■ **Required action**: The entries below are to be copied exactly, with nothing left out.

■ **Available records**:
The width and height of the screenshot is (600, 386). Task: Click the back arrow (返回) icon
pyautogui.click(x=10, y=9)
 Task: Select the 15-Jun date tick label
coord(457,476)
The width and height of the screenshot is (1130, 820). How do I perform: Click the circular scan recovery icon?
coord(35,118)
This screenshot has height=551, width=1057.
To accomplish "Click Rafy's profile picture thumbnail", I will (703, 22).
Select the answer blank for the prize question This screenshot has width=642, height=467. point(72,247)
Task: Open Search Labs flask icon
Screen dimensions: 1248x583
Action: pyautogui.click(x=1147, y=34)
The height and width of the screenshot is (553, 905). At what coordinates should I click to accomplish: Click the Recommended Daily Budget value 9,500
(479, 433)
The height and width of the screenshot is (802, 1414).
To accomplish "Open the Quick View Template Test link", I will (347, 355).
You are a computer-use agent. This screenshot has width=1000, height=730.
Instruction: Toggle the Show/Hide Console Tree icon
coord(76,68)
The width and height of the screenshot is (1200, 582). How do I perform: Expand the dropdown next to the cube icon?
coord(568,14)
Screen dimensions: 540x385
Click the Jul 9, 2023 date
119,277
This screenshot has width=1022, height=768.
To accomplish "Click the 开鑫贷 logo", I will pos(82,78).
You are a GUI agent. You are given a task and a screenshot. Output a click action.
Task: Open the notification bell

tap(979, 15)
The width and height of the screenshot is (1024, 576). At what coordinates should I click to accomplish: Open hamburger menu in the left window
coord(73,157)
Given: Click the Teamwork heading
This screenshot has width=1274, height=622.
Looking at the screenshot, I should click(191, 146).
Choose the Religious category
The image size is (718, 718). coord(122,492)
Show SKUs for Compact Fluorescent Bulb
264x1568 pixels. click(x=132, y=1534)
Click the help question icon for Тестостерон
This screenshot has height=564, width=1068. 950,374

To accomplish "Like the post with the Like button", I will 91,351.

■ **Exercise result**:
The width and height of the screenshot is (600, 386). Task: Click the back arrow (返回) icon
pyautogui.click(x=10, y=9)
 Task: Select the 15-Jun date tick label
coord(457,476)
The width and height of the screenshot is (1130, 820). How do I perform: Click the circular scan recovery icon?
coord(35,118)
This screenshot has height=551, width=1057.
To accomplish "Click Rafy's profile picture thumbnail", I will (703, 22).
Select the answer blank for the prize question This screenshot has width=642, height=467. point(72,247)
Task: Open Search Labs flask icon
Screen dimensions: 1248x583
Action: pyautogui.click(x=1147, y=34)
The height and width of the screenshot is (553, 905). At what coordinates should I click to accomplish: Click the Recommended Daily Budget value 9,500
(479, 433)
The height and width of the screenshot is (802, 1414).
To accomplish "Open the Quick View Template Test link", I will (347, 355).
You are a computer-use agent. This screenshot has width=1000, height=730.
Instruction: Toggle the Show/Hide Console Tree icon
coord(76,68)
The width and height of the screenshot is (1200, 582). How do I perform: Expand the dropdown next to the cube icon?
coord(568,14)
Screen dimensions: 540x385
Click the Jul 9, 2023 date
119,277
This screenshot has width=1022, height=768.
To accomplish "Click the 开鑫贷 logo", I will pos(82,78).
You are a GUI agent. You are given a task and a screenshot. Output a click action.
Task: Open the notification bell

tap(979, 15)
The width and height of the screenshot is (1024, 576). At what coordinates should I click to accomplish: Open hamburger menu in the left window
coord(73,157)
Given: Click the Teamwork heading
This screenshot has width=1274, height=622.
Looking at the screenshot, I should click(191, 146).
Choose the Religious category
The image size is (718, 718). coord(122,492)
Show SKUs for Compact Fluorescent Bulb
264x1568 pixels. click(x=132, y=1534)
Click the help question icon for Тестостерон
This screenshot has height=564, width=1068. 950,374

To accomplish "Like the post with the Like button", I will 91,351.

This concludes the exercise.